*** Given records ***

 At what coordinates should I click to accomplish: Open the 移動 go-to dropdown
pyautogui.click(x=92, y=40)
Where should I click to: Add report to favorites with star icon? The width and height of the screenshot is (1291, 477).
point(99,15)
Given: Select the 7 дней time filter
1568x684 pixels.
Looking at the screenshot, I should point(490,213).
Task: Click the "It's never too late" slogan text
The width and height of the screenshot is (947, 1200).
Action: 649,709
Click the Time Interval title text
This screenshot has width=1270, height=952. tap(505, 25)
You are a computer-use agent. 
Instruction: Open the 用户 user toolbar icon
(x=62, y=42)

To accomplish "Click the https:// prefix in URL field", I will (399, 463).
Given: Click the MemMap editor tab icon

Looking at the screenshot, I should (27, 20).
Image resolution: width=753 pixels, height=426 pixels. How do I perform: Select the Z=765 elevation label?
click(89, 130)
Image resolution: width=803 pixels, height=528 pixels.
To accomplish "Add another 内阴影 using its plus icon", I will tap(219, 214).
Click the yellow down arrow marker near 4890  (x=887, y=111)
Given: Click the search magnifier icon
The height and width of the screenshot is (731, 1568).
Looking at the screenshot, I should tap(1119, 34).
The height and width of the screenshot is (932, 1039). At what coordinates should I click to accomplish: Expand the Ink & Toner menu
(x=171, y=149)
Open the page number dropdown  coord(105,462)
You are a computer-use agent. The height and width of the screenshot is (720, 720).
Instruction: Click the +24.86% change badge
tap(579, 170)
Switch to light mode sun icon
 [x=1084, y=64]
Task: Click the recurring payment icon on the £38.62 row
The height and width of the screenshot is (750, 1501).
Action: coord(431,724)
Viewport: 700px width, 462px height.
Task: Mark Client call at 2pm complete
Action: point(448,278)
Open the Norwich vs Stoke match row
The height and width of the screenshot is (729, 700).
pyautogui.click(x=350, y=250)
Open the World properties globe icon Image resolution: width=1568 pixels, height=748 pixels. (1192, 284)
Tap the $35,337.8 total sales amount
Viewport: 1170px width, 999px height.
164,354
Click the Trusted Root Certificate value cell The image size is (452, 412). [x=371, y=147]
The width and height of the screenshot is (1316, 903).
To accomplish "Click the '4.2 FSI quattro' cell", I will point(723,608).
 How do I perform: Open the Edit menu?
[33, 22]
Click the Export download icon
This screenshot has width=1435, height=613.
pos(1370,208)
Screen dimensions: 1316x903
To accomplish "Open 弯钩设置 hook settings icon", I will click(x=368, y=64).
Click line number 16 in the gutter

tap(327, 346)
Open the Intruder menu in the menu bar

*** End of Given records ***

Your job is to set down the whole listing a second time, exactly.

 At what coordinates should I click to accomplish: Open the 移動 go-to dropdown
pyautogui.click(x=92, y=40)
Where should I click to: Add report to favorites with star icon? The width and height of the screenshot is (1291, 477).
point(99,15)
Given: Select the 7 дней time filter
1568x684 pixels.
Looking at the screenshot, I should point(490,213).
Task: Click the "It's never too late" slogan text
The width and height of the screenshot is (947, 1200).
Action: 649,709
Click the Time Interval title text
This screenshot has width=1270, height=952. tap(505, 25)
You are a computer-use agent. 
Instruction: Open the 用户 user toolbar icon
(x=62, y=42)

To accomplish "Click the https:// prefix in URL field", I will (399, 463).
Given: Click the MemMap editor tab icon

Looking at the screenshot, I should (27, 20).
Image resolution: width=753 pixels, height=426 pixels. How do I perform: Select the Z=765 elevation label?
click(89, 130)
Image resolution: width=803 pixels, height=528 pixels.
To accomplish "Add another 内阴影 using its plus icon", I will tap(219, 214).
Click the yellow down arrow marker near 4890  (x=887, y=111)
Given: Click the search magnifier icon
The height and width of the screenshot is (731, 1568).
Looking at the screenshot, I should tap(1119, 34).
The height and width of the screenshot is (932, 1039). At what coordinates should I click to accomplish: Expand the Ink & Toner menu
(x=171, y=149)
Open the page number dropdown  coord(105,462)
You are a computer-use agent. The height and width of the screenshot is (720, 720).
Instruction: Click the +24.86% change badge
tap(579, 170)
Switch to light mode sun icon
 [x=1084, y=64]
Task: Click the recurring payment icon on the £38.62 row
The height and width of the screenshot is (750, 1501).
Action: coord(431,724)
Viewport: 700px width, 462px height.
Task: Mark Client call at 2pm complete
Action: point(448,278)
Open the Norwich vs Stoke match row
The height and width of the screenshot is (729, 700).
pyautogui.click(x=350, y=250)
Open the World properties globe icon Image resolution: width=1568 pixels, height=748 pixels. (1192, 284)
Tap the $35,337.8 total sales amount
Viewport: 1170px width, 999px height.
164,354
Click the Trusted Root Certificate value cell The image size is (452, 412). [x=371, y=147]
The width and height of the screenshot is (1316, 903).
To accomplish "Click the '4.2 FSI quattro' cell", I will point(723,608).
 How do I perform: Open the Edit menu?
[33, 22]
Click the Export download icon
This screenshot has width=1435, height=613.
pos(1370,208)
Screen dimensions: 1316x903
To accomplish "Open 弯钩设置 hook settings icon", I will click(x=368, y=64).
Click line number 16 in the gutter

tap(327, 346)
Open the Intruder menu in the menu bar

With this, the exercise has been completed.